Urban Class Politics

10. Inclusion or Exclusion? Emerging Effects of Middle‐Class Citizen Participation on Delhi's Urban Poor. IDS Bulletin 38.6. 2008: 96-104

Although there has been much debate about the means of citizen participation, it is generally accepted that participatory democracy improves the quality of public policy. The first initiative towards institutionalising citizen participation in governance in an Indian city was taken by the Government of Delhi through the Bhagidari programme in 2000. But unlike more conventional forms of participatory governance, Bhagidari was restricted to the middle class parts of the city. Evaluations of the programme point towards improvement in urban services in neighbourhoods where Bhagidari was implemented. Based on the perceived success of Bhagidari, similar programmes have been initiated in other parts of the country. However, most studies so far have focused on the impact of the programme on urban services; the political impacts of the programme have largely remained unexplored. This paper explores the ways in which Bhagidari and developments surrounding the programme have and could influence public policies intended for the urban poor.

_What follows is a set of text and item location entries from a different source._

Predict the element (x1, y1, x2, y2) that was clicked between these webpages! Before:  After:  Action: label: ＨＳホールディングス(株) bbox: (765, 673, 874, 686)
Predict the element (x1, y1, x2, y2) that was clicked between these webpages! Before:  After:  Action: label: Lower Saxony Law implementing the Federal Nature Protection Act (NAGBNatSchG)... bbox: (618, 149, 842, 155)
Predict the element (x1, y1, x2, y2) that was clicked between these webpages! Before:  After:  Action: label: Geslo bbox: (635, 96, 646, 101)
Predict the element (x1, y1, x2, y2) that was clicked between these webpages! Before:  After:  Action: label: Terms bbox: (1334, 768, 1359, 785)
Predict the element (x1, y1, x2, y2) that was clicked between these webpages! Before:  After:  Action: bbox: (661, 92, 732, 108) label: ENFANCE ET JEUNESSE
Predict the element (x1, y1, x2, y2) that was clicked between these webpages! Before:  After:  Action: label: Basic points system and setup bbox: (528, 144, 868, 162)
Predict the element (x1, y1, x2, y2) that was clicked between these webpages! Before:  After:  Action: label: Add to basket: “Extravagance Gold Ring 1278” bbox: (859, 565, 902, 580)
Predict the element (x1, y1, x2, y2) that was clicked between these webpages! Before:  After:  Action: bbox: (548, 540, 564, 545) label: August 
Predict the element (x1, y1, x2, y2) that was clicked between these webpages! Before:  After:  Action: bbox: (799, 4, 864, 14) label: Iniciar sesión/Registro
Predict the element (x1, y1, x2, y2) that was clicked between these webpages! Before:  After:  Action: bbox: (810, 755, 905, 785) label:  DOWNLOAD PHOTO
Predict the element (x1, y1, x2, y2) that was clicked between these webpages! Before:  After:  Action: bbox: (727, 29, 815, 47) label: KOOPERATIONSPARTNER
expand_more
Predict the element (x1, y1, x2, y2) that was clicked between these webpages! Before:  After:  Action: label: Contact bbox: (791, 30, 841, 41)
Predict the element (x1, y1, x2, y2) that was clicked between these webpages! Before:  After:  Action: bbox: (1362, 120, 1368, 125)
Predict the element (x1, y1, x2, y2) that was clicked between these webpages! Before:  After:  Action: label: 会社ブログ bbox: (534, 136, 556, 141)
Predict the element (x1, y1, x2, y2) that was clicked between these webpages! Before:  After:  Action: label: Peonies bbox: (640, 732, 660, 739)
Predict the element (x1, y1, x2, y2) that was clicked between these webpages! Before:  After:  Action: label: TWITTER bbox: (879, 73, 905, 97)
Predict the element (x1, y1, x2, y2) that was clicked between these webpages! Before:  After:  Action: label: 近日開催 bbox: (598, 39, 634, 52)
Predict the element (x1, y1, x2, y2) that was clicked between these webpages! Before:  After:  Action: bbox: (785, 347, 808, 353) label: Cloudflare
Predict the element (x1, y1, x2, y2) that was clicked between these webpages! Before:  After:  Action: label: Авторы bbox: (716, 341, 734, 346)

11. Voters, Activists, and Politicians: Forms of Middle Class Participation in India (currently revising, earlier version available here)

The literature on political participation expects the middle class in the global south to be less engaged in electoral politics. As reflected by the surge of global mass protests in recent years, the middle class is known to exert its citizenship through activism in civil society. This article challenges this dominant perspective by exploring the variation in forms of middle class political participation – voting, activism in civil society, and mobilization in electoral politics. Based on qualitative fieldwork in India spanning almost eight years, I argue that the nature of middle class political engagement is mediated by two factors – one, the perceived electoral potential of the middle class, and two, its preexisting networks within the state. If the political establishment identifies the middle class as electorally significant, it is likely to engage with it through existing institutional channels, as voters. Electoral alienation of the middle class can generate two outcomes. Sections of the middle class that have informal networks within the higher reaches of the state are most likely to engage in activism in the civil society almost exclusively. In contrast, middle class groups that lack networks within the state in addition to being perceived as electorally insignificant seek to become part of the formal state through mobilization in electoral politics.

Media: India in Transition; Hindu Business Line; Amar Ujala

AAP leader, Arvind Kejriwal, campaigning in the New Delhi constituency before the 2013 Delhi Assembly Elections

12. Impact of Information Campaigns on Claims-Making in Urban Slums (available upon request)

How does access to information influence citizen action for improving state accountability? Through extensive interviews and ethnographic research in five slum settlements in Delhi, this paper examines the impact of information campaigns on the means through which citizens make claims on the state. I find that information campaigns have facilitated the emergence of a new form of leaders in these communities. As opposed to traditional patronage-based networks, the “new” leaders employ formal channels to accessing the state, interestingly by invoking the language of rights and entitlements. The impact such rights-based claim-making on public service delivery, however, is limited by the framing of state entitlements. Information is most likely to result in collective action and engagement with the political representatives when entitlements are clearly defined.